**DAFTAR TUGAS:**
(1) Ganti "Yerusalem" dengan "Kota Suci" dalam bagian kutipan dokumen yang dimulai pada kata-kata "Aku ingat Litani" dan berakhir setelah "diperhatikan dan diabaikan.", lalu tuliskan bagian itu kembali.
(2) Menurut kutipan dokumen, berapa umur anak yang misa requiemnya dirayakan?

**KUTIPAN DOKUMEN:**
Bila ia dipindah, orang bilang: ada apa ya, koq disuruh pindah sama Pimpinan?
Bila ia tidak merokok, orang bilang: sudah tidak kawin, ngga punya istri, ngga
merokok lagi! Mau cari apa dalam hidup ini?!
Pastor... pastor! Pantesan ngga pada mau jadi Pastor!
Aku ingat Litani ini pada saat mempersiapkan liturgi hari ini yang disebut
”Minggu Palma” atau ”Minggu Sengsara.” Pada saat Ia memasuki Yerusalem, Yesus
dielu-elukan oleh banyak orang sambil berseru, Hosana! Terberkatilah yang
datang atas nama Tuhan. Tetapi semangat rakyat yang meluap itu hanya
sebentar saja. Dalam beberapa hari, seruan itu berubah menjadi,
Salibkanlah Dia! Sang Imam Agung dipuji dan dihina; dihormati dan
direndahkan; ditinggikan dan dijatuhkan! Para imam-Nya juga mengalami nasib yang
sama: dicintai dan dibenci; diterima dan ditolak; diperhatikan dan diabaikan.
Orang menyebutnya ”kelemahan.” Tetapi ”kelemahan” itulah yang menjadi
kekuatannya, seperti kesaksian dari Rasul-Nya yang baik dan setia, Karena
itu aku senang dan rela di dalam kelemahan, di dalam siksaan, di dalam kesukaran,
di dalam penganiayaan dan kesesakan oleh karena Kristus. Sebab jika aku lemah,
maka aku kuat. Hanya dengan menyatukan seluruh hidupnya dengan Kristus
baru paradoks ini menjadi berarti bagi seorang imam. Jika ia hidup, Kristus akan
bersamanya. Jika ia mati, ia akan bersama dengan Kristus! Alangkah indahnya
panggilan seorang ”alter Christus!” (P.Noel, SDB)
Belajar untuk Menangis
Beberapa hari
setelah saya ditahbiskan sebagai imam, saya dapat tugas untuk merayakan misa
requiem untuk seorang anak yang meninggal mendadak karena kecelakaan lalu lintas.
Anak itu baru berumur delapan tahun. Pada saat saya sampai ke rumahnya yang
kecil dan sederhana itu, saya terharu dengan apa yang saya melihat. Ada ibunya
yang kelihatan masih muda, mungkin berumur tigapuluhan, berpakaian baju hitam
dan sedang duduk di sampingnya adalah ketiga anaknya yang lain. Anak yang
meninggal itu adalah anak kedua. Sebagai imam baru, begitu besar keinginan saya
untuk menguatkan keluarga itu dengan kata-kata tentang kemenangan kita di dalam
Kristus, ayat-ayat dari Kitab Suci tentang Yesus sebagai kebangkitan dan
kehidupan dan kalimat-kalimat teologis tentang kematian sebagai pintu ke surga!

(Data target klik)
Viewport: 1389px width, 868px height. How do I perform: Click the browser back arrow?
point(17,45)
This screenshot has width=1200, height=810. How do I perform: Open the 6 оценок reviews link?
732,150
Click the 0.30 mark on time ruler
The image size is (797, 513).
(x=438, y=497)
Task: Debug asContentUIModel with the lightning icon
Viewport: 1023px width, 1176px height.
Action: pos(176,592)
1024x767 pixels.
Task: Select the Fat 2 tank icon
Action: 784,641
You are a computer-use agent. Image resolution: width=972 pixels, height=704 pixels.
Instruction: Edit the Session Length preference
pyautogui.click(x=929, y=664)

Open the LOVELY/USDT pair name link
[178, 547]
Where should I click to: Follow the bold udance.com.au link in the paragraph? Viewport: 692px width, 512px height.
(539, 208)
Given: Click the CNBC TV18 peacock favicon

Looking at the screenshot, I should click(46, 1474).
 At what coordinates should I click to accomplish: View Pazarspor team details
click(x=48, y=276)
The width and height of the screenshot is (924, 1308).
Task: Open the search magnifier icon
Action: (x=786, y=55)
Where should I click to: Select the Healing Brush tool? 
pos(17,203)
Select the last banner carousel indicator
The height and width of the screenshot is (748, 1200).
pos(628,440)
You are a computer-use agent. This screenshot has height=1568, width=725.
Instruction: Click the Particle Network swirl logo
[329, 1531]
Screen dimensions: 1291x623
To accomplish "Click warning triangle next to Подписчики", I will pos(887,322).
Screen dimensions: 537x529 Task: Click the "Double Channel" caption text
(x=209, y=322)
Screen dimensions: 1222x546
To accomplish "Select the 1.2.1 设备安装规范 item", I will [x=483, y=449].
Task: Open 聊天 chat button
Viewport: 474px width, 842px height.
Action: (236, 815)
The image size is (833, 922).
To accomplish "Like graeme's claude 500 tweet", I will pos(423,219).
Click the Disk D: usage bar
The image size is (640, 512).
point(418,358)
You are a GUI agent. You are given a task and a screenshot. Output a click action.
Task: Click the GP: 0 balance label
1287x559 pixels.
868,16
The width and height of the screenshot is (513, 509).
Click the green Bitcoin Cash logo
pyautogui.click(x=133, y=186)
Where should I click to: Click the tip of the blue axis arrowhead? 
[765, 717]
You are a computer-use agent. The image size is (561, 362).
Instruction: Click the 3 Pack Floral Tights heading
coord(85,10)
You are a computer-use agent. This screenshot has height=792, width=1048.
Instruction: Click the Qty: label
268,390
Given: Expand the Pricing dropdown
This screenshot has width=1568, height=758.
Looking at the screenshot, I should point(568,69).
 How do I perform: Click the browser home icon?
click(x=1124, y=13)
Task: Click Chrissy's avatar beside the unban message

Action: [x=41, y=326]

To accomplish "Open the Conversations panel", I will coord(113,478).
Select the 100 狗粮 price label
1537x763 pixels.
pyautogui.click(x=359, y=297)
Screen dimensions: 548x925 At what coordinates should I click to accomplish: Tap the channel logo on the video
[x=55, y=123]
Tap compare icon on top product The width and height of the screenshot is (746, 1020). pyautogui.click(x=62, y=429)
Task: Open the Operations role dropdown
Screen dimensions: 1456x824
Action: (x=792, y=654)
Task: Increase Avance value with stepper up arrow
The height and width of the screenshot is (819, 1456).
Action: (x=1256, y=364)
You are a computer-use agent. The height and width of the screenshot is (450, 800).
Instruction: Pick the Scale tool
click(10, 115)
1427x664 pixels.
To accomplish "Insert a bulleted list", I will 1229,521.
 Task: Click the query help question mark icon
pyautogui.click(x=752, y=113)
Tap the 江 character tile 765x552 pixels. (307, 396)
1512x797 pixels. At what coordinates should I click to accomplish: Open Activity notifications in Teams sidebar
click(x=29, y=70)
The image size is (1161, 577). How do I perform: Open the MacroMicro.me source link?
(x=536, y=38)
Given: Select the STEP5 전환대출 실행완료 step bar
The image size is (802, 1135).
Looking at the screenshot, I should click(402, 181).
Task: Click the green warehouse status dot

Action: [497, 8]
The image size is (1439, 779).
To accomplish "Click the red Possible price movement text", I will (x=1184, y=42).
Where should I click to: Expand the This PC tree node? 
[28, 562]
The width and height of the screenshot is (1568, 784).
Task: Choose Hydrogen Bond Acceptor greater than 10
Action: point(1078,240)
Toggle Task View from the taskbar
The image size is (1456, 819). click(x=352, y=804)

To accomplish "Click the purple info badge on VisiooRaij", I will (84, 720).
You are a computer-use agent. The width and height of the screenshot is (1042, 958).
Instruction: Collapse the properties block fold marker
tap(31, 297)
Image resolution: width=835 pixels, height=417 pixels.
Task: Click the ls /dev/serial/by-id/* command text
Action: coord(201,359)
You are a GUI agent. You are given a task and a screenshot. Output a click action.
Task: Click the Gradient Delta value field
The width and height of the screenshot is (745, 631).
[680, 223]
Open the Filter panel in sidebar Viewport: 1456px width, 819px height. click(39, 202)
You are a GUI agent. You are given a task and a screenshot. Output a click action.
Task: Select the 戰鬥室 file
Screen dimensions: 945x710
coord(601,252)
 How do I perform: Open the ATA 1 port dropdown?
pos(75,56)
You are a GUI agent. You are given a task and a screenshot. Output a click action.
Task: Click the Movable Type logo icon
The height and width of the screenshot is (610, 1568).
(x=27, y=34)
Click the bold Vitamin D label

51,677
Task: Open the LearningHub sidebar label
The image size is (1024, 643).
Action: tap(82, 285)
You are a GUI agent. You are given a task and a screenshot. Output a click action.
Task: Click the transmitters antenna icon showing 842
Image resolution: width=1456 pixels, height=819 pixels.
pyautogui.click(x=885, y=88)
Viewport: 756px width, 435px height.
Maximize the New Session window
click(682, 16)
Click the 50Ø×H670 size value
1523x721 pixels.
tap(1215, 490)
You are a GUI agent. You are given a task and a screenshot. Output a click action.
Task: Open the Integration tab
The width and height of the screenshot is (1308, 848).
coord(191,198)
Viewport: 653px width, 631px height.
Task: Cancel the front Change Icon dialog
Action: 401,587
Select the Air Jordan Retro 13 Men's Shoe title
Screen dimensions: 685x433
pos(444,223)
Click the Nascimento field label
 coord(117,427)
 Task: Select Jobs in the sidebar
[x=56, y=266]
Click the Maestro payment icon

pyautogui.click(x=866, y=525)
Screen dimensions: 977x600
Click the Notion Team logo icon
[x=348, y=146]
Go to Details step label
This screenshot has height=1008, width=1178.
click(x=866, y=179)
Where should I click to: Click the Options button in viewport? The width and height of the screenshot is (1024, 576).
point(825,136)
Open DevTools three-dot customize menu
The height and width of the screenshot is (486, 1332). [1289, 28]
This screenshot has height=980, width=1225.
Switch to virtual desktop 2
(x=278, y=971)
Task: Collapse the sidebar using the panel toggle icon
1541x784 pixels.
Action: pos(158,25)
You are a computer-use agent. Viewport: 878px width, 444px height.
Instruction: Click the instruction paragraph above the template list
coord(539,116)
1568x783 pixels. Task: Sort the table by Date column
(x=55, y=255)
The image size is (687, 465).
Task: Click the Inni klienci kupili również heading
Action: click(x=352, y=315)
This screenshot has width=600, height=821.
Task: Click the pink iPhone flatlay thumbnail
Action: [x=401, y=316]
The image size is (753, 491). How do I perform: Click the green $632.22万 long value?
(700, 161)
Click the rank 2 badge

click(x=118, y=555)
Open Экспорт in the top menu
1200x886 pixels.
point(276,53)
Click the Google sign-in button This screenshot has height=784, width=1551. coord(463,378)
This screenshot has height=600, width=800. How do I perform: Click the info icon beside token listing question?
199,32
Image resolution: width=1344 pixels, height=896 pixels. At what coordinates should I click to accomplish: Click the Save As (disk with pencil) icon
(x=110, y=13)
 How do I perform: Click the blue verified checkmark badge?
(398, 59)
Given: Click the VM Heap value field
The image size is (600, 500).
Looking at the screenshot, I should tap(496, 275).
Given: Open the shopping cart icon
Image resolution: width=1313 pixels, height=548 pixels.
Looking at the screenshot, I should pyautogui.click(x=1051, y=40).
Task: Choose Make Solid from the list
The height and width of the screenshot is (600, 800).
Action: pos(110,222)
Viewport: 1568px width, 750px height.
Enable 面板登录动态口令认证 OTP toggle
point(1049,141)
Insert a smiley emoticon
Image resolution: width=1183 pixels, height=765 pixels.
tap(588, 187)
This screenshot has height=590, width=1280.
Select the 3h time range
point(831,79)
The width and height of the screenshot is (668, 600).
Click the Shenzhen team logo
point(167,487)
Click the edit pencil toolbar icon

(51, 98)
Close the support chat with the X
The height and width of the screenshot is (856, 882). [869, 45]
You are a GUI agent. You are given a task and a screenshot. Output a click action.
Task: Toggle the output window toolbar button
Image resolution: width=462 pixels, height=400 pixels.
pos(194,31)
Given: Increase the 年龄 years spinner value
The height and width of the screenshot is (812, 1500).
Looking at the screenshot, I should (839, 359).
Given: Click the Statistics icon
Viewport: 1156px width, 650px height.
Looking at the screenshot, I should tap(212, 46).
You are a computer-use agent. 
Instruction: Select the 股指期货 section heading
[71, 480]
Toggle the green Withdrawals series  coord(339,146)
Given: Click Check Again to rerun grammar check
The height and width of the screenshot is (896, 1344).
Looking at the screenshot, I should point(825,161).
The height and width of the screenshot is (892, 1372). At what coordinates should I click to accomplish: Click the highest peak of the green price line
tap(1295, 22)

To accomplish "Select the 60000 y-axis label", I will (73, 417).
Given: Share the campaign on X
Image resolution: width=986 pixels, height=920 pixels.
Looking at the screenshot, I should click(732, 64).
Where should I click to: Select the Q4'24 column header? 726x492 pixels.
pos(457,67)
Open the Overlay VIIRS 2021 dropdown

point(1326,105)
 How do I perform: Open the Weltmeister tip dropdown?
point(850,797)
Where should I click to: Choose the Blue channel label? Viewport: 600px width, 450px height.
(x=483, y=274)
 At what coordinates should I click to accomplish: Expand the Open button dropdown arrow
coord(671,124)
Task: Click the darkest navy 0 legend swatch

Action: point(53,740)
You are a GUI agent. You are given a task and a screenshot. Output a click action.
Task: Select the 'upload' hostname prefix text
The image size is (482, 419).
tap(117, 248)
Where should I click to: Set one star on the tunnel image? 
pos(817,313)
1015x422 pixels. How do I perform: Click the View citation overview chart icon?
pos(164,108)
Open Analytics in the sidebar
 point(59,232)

**JAWABAN YANG DIBERIKAN:**
(1)
Aku ingat Litani ini pada saat mempersiapkan liturgi hari ini yang disebut
”Minggu Palma” atau ”Minggu Sengsara.” Pada saat Ia memasuki Kota Suci, Yesus
dielu-elukan oleh banyak orang sambil berseru, Hosana! Terberkatilah yang
datang atas nama Tuhan. Tetapi semangat rakyat yang meluap itu hanya
sebentar saja. Dalam beberapa hari, seruan itu berubah menjadi,
Salibkanlah Dia! Sang Imam Agung dipuji dan dihina; dihormati dan
direndahkan; ditinggikan dan dijatuhkan! Para imam-Nya juga mengalami nasib yang
sama: dicintai dan dibenci; diterima dan ditolak; diperhatikan dan diabaikan.

(2) Delapan tahun.